Wow. I’ve sat in my office with lots of people. People who both claim to be Christ followers and those who don’t, and they have said a lot worse things about people than, “Don’t you ever talk about me.” They’ve called people worse than “sorry.”
Seriously, think about your own internal “locker room chants.” Think about what you might actually have screamed at a TV on a Sunday afternoon. We may possibly keep a better lid on it than Mr. Sherman, but it’s there. In all of us. Ugly is in all of us.
So, while everyone is debating professional football etiquette, I guess my concerns about etiquette is for the fans and not for the players. Especially for fans who claim to be Jesus followers. Who know that the sinner gets as much love as the stalwart. Who know that there but for the grace of God go I.
Personally, I think we should start by thanking God that a microphone isn’t in our face after our co-worker drops the ball on a big task, or when our husband fails to get home on time, or the moment we discover our kids have smeared lipstick on the walls. We should express some gratitude that the camera’s not rolling when we’ve crossed a line that we should never have crossed, a line that could have cost us our relationship or our family. I believe we should thank God that we’re lucky enough to be so insignificant that we’re not on live TV the moment our ugly jumps out.

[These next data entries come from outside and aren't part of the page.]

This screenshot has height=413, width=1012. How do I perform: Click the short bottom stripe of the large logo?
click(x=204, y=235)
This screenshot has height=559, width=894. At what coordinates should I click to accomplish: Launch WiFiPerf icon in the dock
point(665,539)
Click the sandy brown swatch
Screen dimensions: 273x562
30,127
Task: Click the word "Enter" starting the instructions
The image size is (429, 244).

Then, after we’ve shown some gratitude for our insignificance which isolates much of the world from our uglies, we have to face the question: When the ugliness in the world is unavoidable, right out there in my face, what is my the best response?

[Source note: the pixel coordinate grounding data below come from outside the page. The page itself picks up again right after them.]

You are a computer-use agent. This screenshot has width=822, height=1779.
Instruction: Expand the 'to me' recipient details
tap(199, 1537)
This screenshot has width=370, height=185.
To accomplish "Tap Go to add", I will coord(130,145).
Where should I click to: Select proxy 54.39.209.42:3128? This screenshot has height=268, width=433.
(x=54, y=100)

My best answer: Grace. Grace is always the answer to ugly. Bono sings some of my favorite lines, “Grace, she takes the blame, she covers the shame, removes the stain. Grace finds goodness in everything.”
I don’t know Richard Sherman, but I bet that I could laugh with him. I bet he’s had moments of generosity and joy. Times when he has been there for his friends. Moments when he’s cried, when he’s struggled, when he’s been shut down. Times when he’s forgiven and times when he’s raged. I bet that he’s human.
Like me. I’ve done some things in my life that if you knew about them, you could chalk me up as despicable, classless, stupid, moronic and unworthy to cheer for. But I’ve leaned into grace, and I have fans. Fans who had grace and took the time to learn more about me than my classless acts.
So, if you are a football fan, and you are also a Jesus follower, please, we can’t just like the guy who praises the Lord after a touchdown, we have to love the guy who loses his cool. Otherwise we’re the ones who need a lesson in class.
It makes us a bit like those kids in the locker room, saying the Lord’s prayer and then chanting, kill, kill, hate, hate, murder, murder mutilate.